- [Excerpt to read]
_ _ _ _ _

If the examination can take place in the community, a community assessment order should be made (s 28(1)(a)). If the examination cannot occur in the community, an inpatient assessment order can be made (s 28(1)(b)). This enables the person to be taken to and detained in a designated mental health service (i.e. a public hospital) to be examined.
For the purpose of making the assessment order, it is only necessary to find the person appears to have mental illness, not to determine for certain they do have mental illness. This is the distinction between the assessment criteria and treatment criteria. In determining whether the assessment order criteria apply, the medical practitioner or mental health practitioner may consider information communicated to them by another person (s 30(3)).
The person must be notified and given a copy of the order. Other people must also be notified, including any nominated person (see ‘Nominated person’ in ‘Other rights in the Mental Health Act 2014 (Vic)‘), a carer (if the order affects the care relationship) and the person’s parent, if they are under 16.
If an inpatient assessment order is made, the person must be taken to a designated mental health service within 72 hours (s 33). If required, an authorised person (including ambulance officer, police officer, mental health practitioner, or doctor working at a public mental health service) has the power to enter premises (using reasonable force), apprehend and take the person to a designated mental health service (s 353). The order expires after 72 hours. If they arrive at hospital within 72 hours, the order expires 24 hours after their arrival, provided the total length of the order does not exceed 72 hours.
A community assessment order is valid for 24 hours. Before an assessment order expires, an authorised psychiatrist must examine the person to determine whether they meet the treatment criteria (see ‘Treatment criteria’, below). If they do not meet the criteria, then the authorised psychiatrist must immediately revoke the assessment order (s 37). If, after examining the person, the authorised psychiatrist is unable to determine whether the treatment criteria apply, they can extend the order for up to a further 24 hours, with a maximum of two extensions (s 34).
Before an authorised psychiatrist’s examination, the doctor or mental health practitioner can vary a community assessment order to an inpatient assessment order or vice versa. Again, an inpatient assessment order can only be made if the assessment cannot occur in the community (s 35). The person and others must be notified of the variation.
Treatment on an assessment order
While on an assessment order, a person cannot be given treatment without their informed consent unless a doctor at the designated mental health service is satisfied that urgent treatment is necessary to prevent serious deterioration in their mental or physical health, or to prevent serious harm to them or someone else (s 38 MHA 2014).
Court assessment order
Where a person is found guilty of an offence or pleads guilty to an offence, the court has the power to make a court assessment order (CAO)under Part 5 of the Sentencing Act 1991 (Vic) (‘Sentencing Act’). This enables a person to be taken to and, if necessary detained in, a mental health service for examination by an authorised psychiatrist, in order to assist the court in sentencing.
In assessing the person, the authorised psychiatrist must determine whether the person should be made subject to a TTO and whether the criteria specified in section 94B(1)(c) of the Sentencing Act for making a court secure treatment order (CSTO) apply (these criteria are essentially the same as the treatment criteria; see ‘Treatment criteria’, below).

_ _ _ _ _

- [Exercise directions] Return the assessment-order text from "If the examination can take" to "person (s 30(3)).", copied word for word.

- [Information]

_ _ _ _ _

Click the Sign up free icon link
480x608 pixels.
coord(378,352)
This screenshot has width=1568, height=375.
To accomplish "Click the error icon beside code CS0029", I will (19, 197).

_ _ _ _ _

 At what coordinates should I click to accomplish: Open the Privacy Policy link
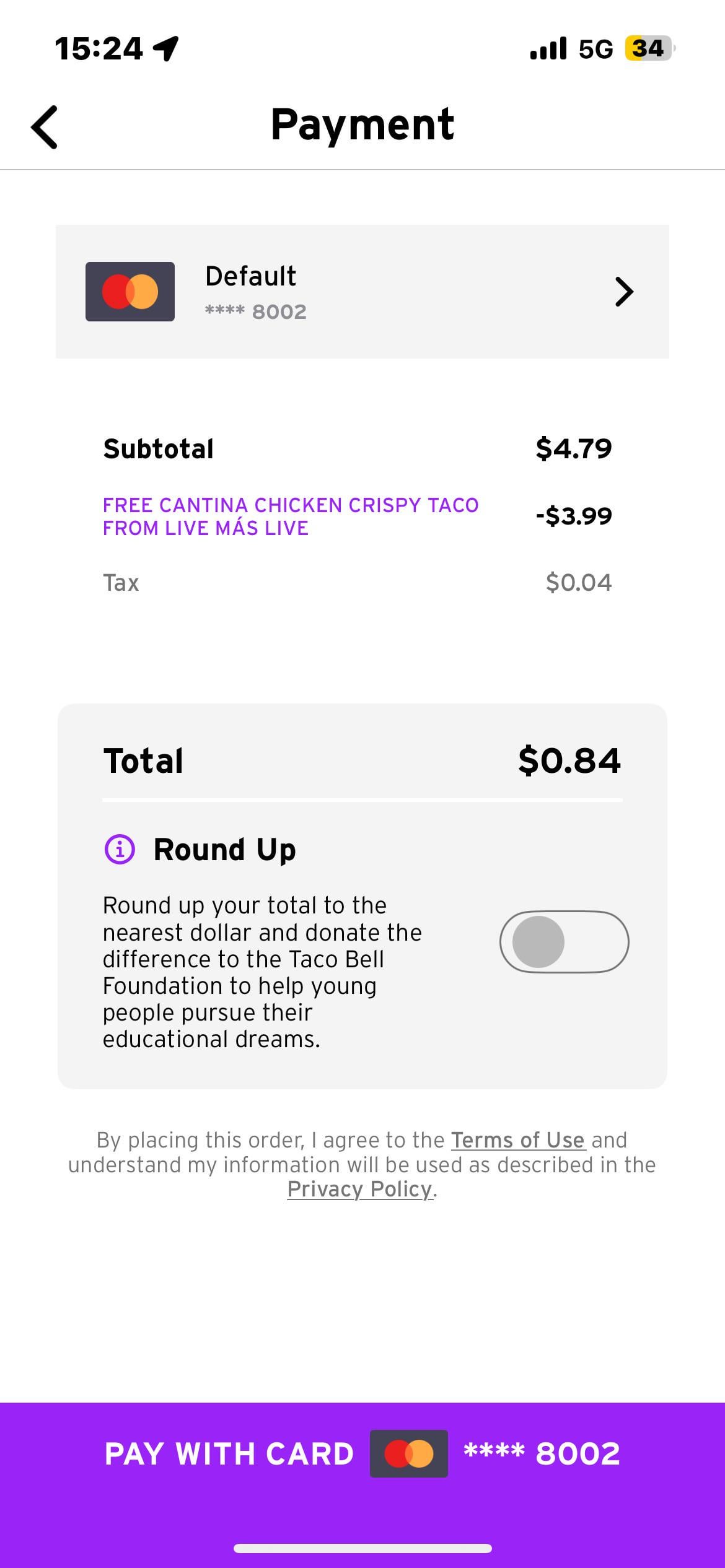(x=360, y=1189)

_ _ _ _ _

- [Reply]
If the examination can take place in the community, a community assessment order should be made (s 28(1)(a)). If the examination cannot occur in the community, an inpatient assessment order can be made (s 28(1)(b)). This enables the person to be taken to and detained in a designated mental health service (i.e. a public hospital) to be examined.
For the purpose of making the assessment order, it is only necessary to find the person appears to have mental illness, not to determine for certain they do have mental illness. This is the distinction between the assessment criteria and treatment criteria. In determining whether the assessment order criteria apply, the medical practitioner or mental health practitioner may consider information communicated to them by another person (s 30(3)).